WHAT YOU WILL DO - Transcribe word for word the section of the records below that opens with the line containing "You are a computer-use" and closes with the line containing "You are a GUI"; drop every picture.

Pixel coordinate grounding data
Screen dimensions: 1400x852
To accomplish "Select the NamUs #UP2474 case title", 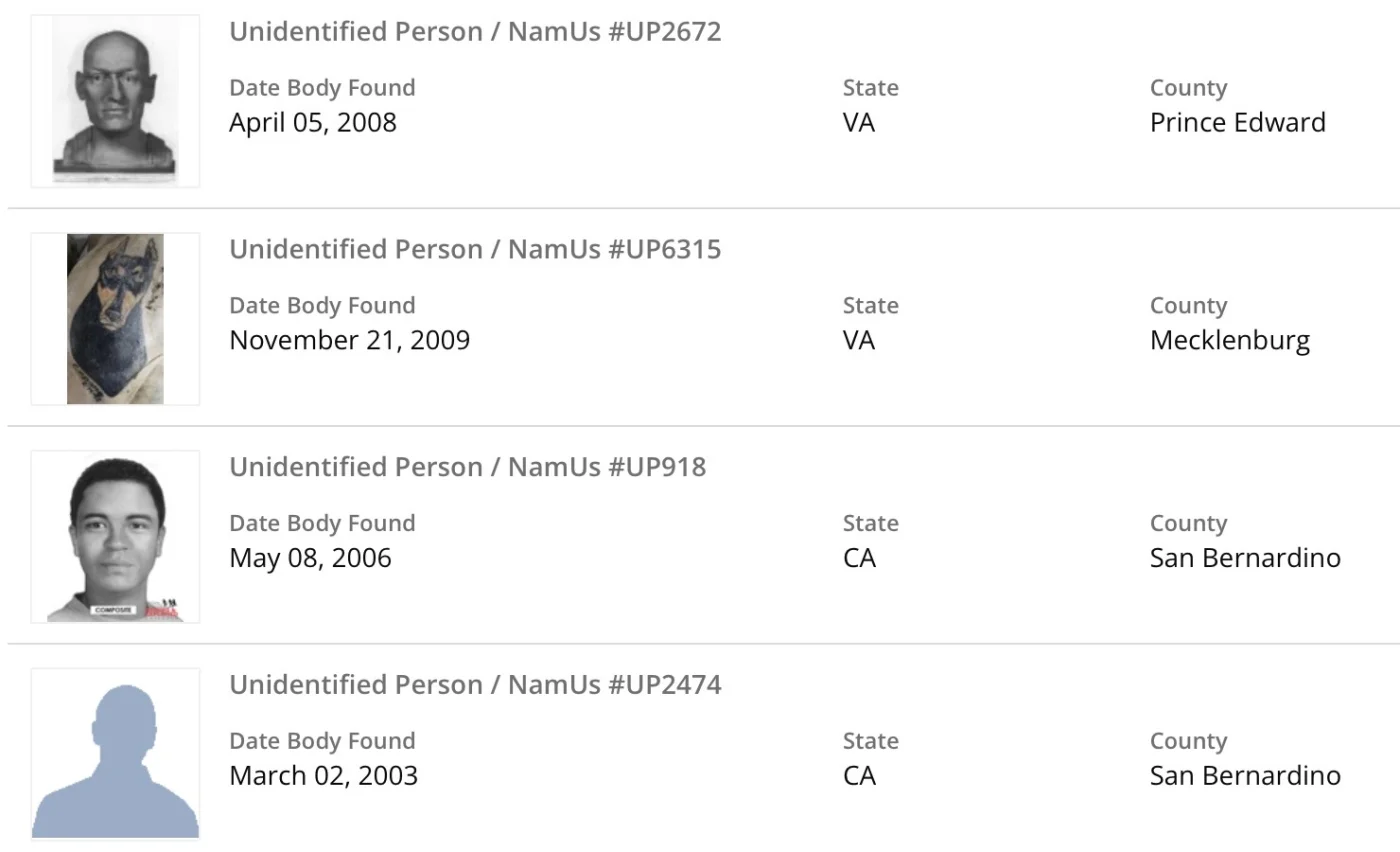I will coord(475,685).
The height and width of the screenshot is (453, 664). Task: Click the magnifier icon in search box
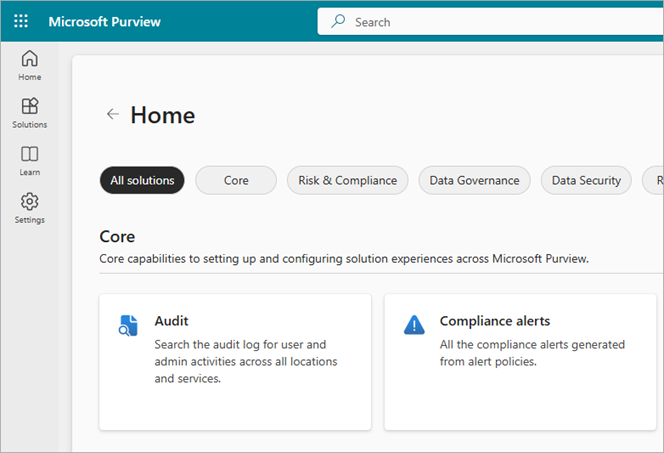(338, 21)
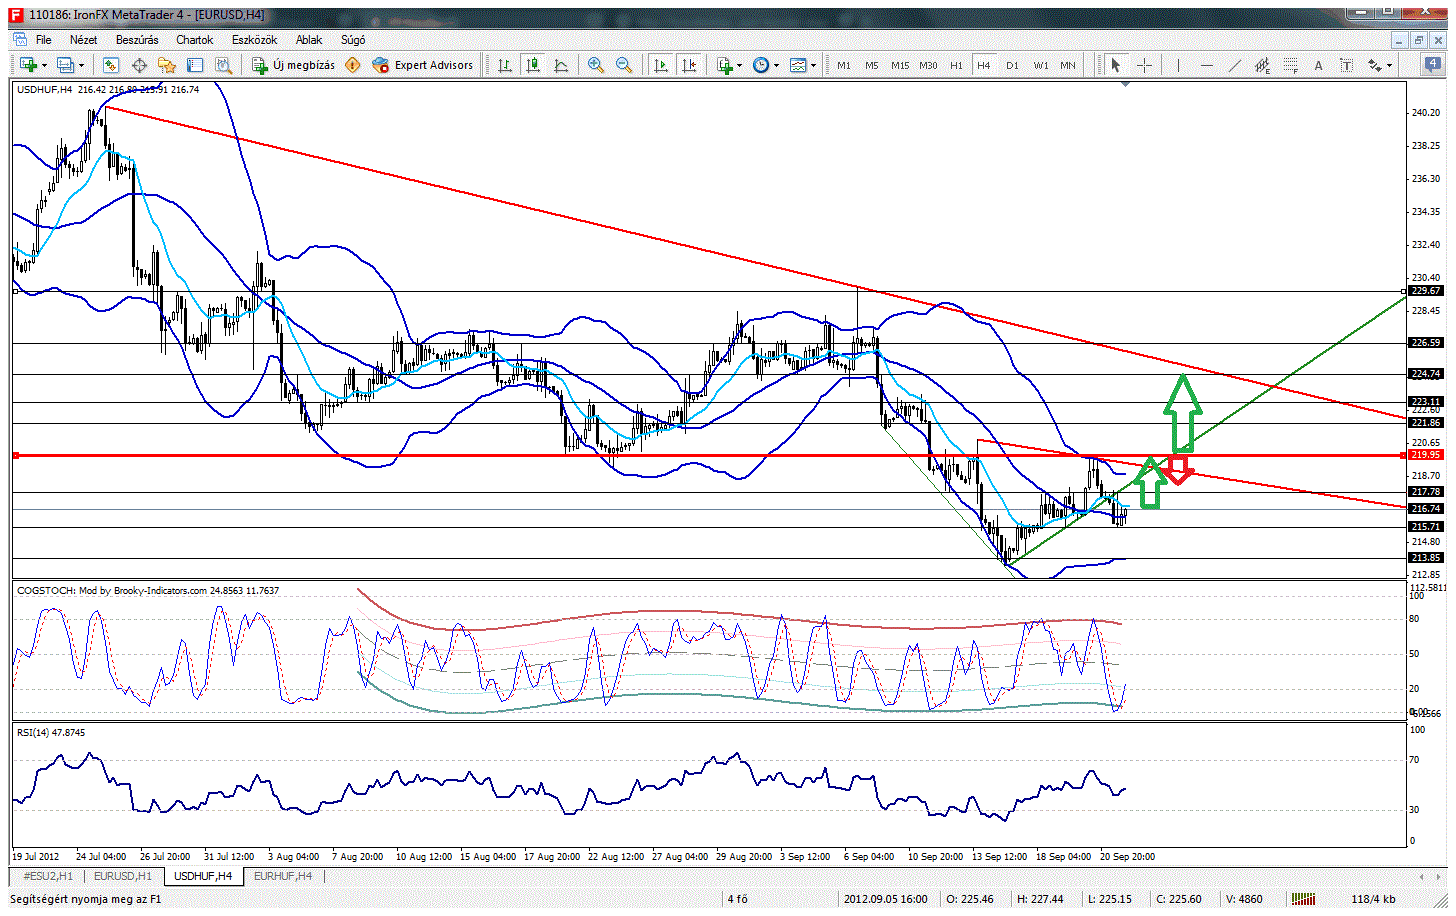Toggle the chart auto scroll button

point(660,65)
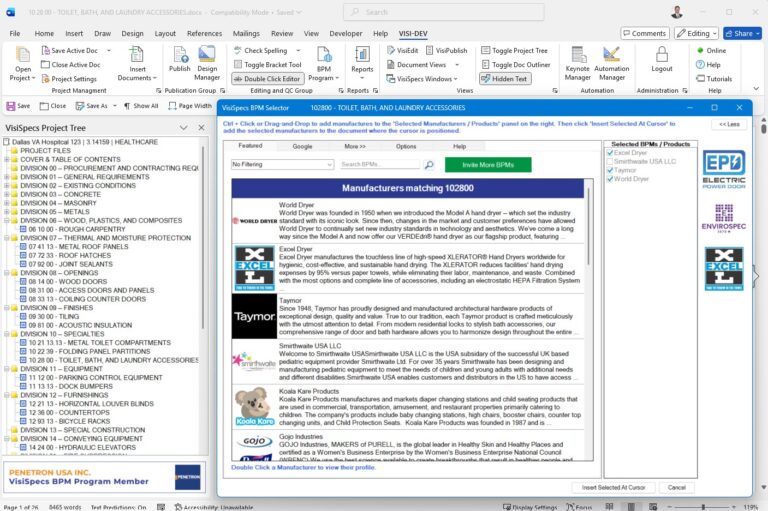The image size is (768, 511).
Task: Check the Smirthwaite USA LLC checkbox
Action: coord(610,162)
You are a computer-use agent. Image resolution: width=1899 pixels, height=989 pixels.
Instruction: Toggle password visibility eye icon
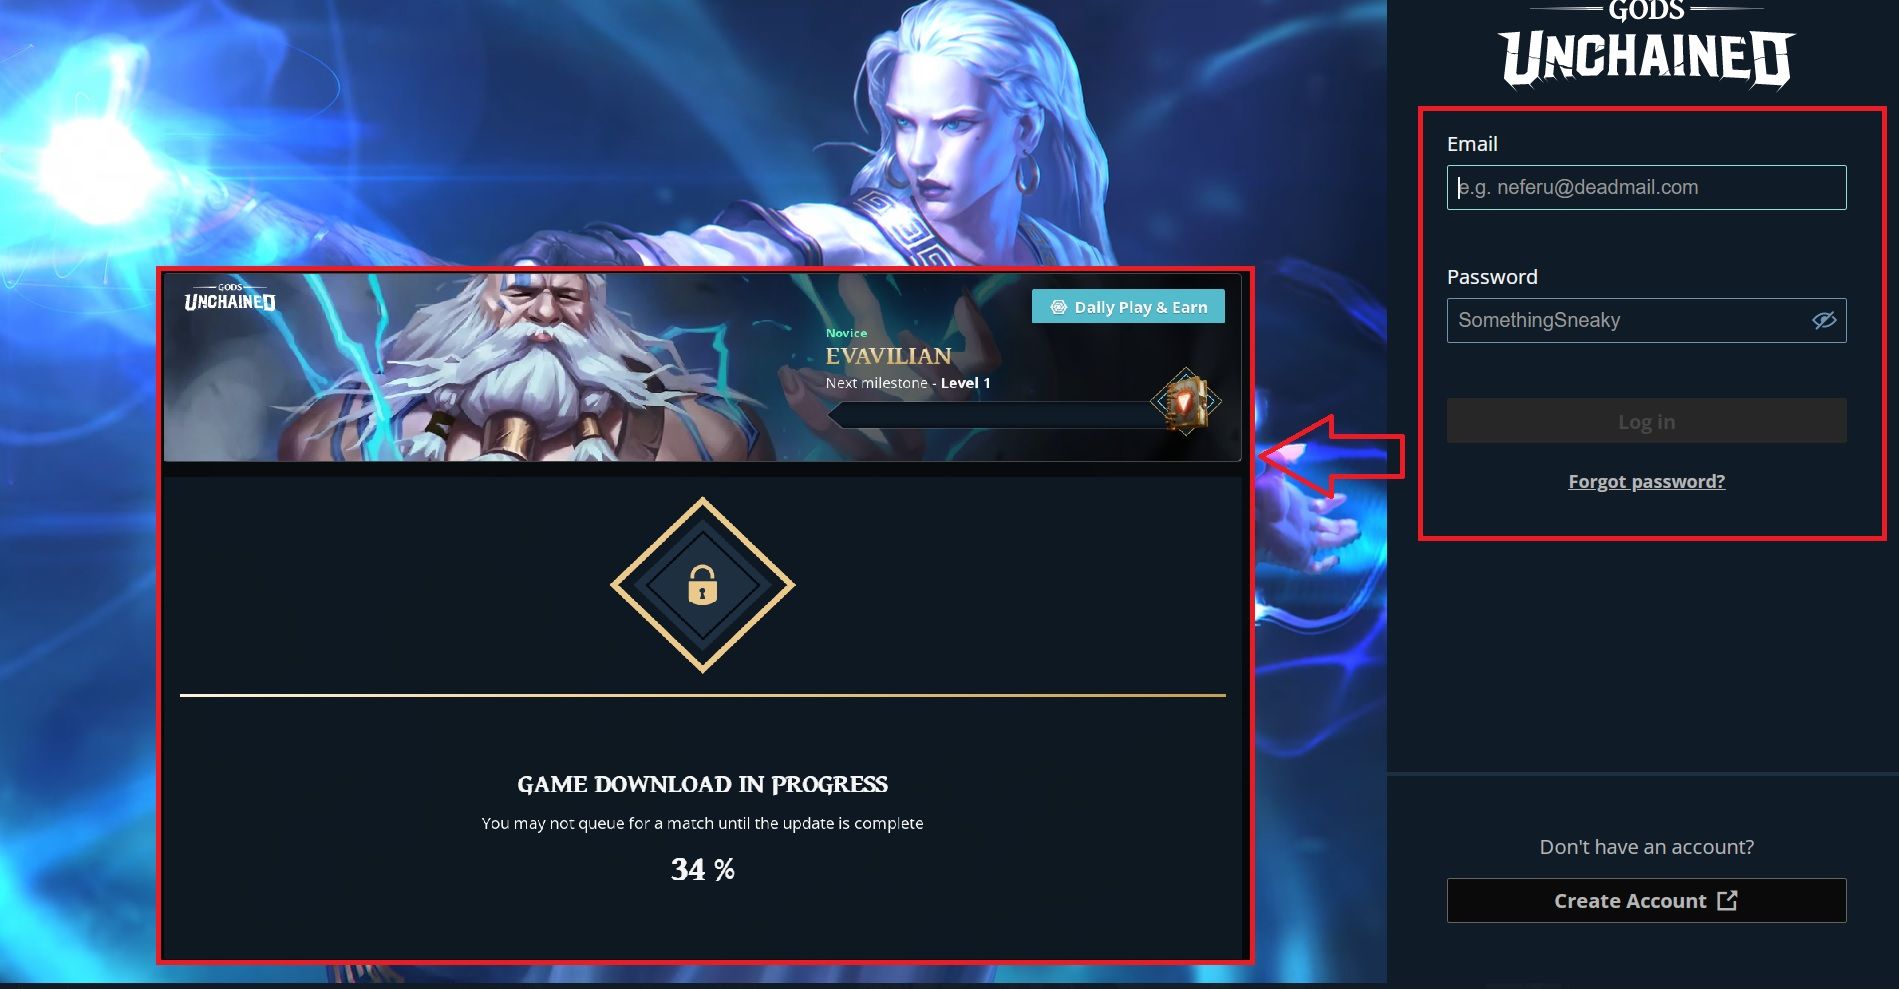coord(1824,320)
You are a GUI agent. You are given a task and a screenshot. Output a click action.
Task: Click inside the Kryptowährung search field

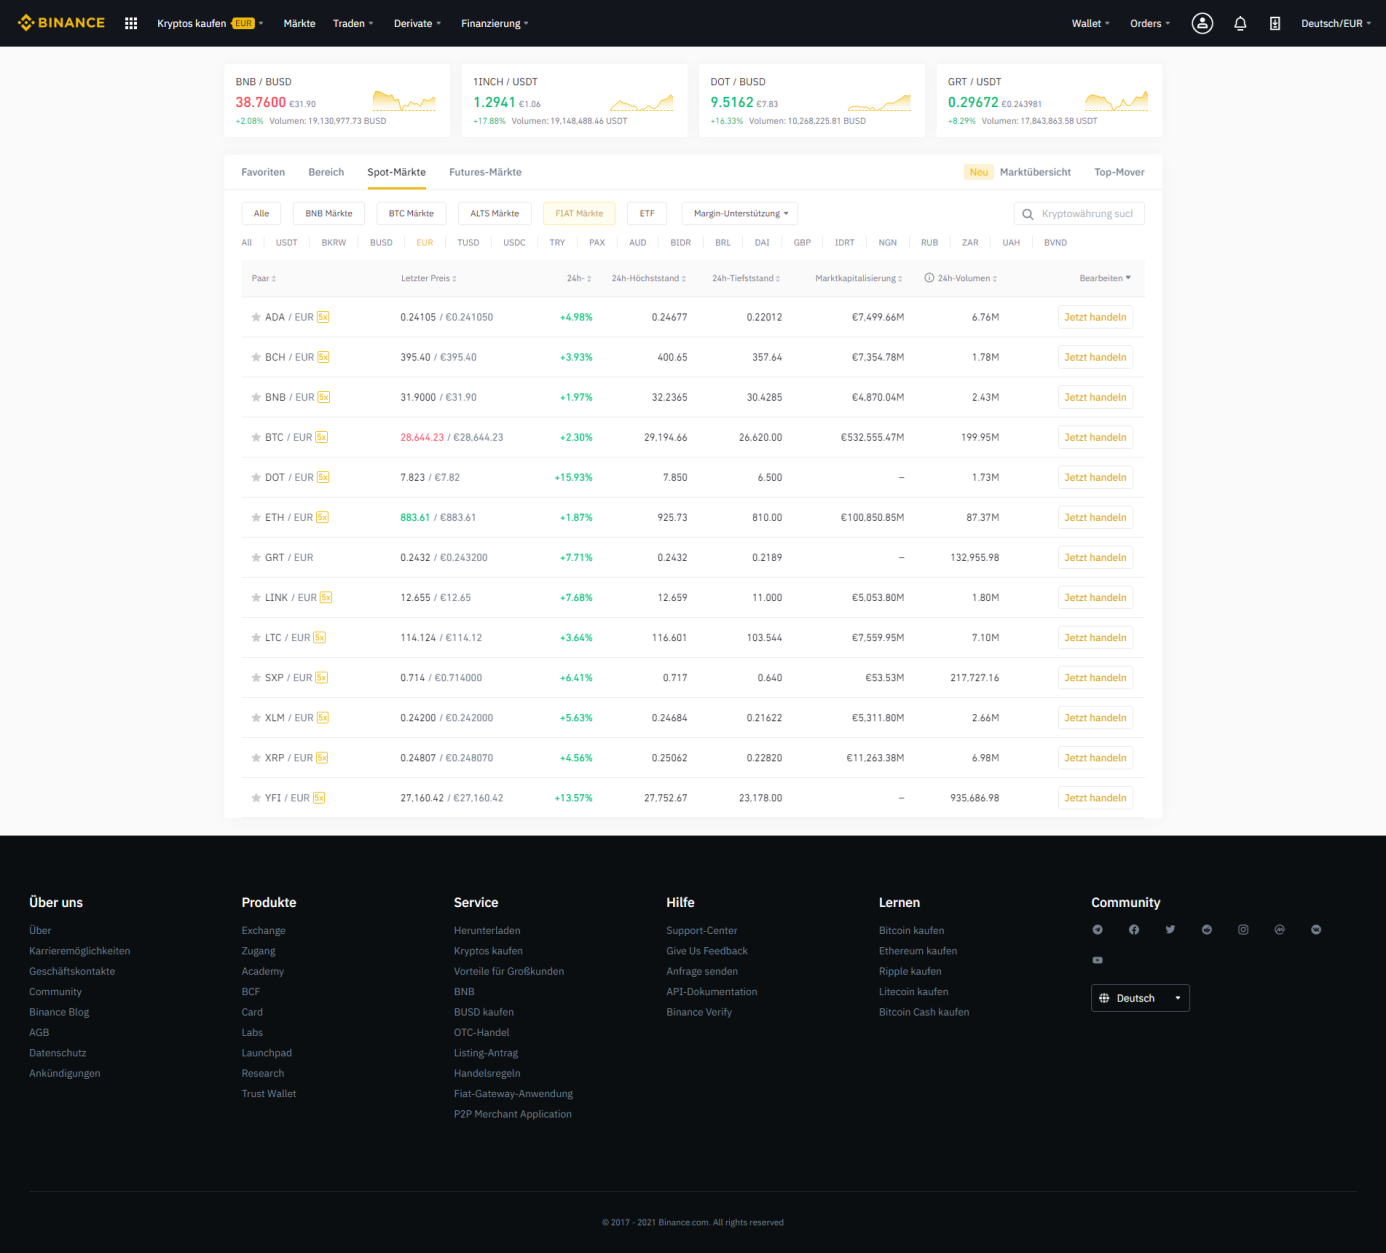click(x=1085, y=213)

RESPONSE TO THIS TASK -
You are a computer-use agent. Image resolution: width=1899 pixels, height=989 pixels.
Instruction: Toggle password visibility eye icon
coord(1824,320)
You are a GUI agent. You are given a task and a screenshot. Output a click action.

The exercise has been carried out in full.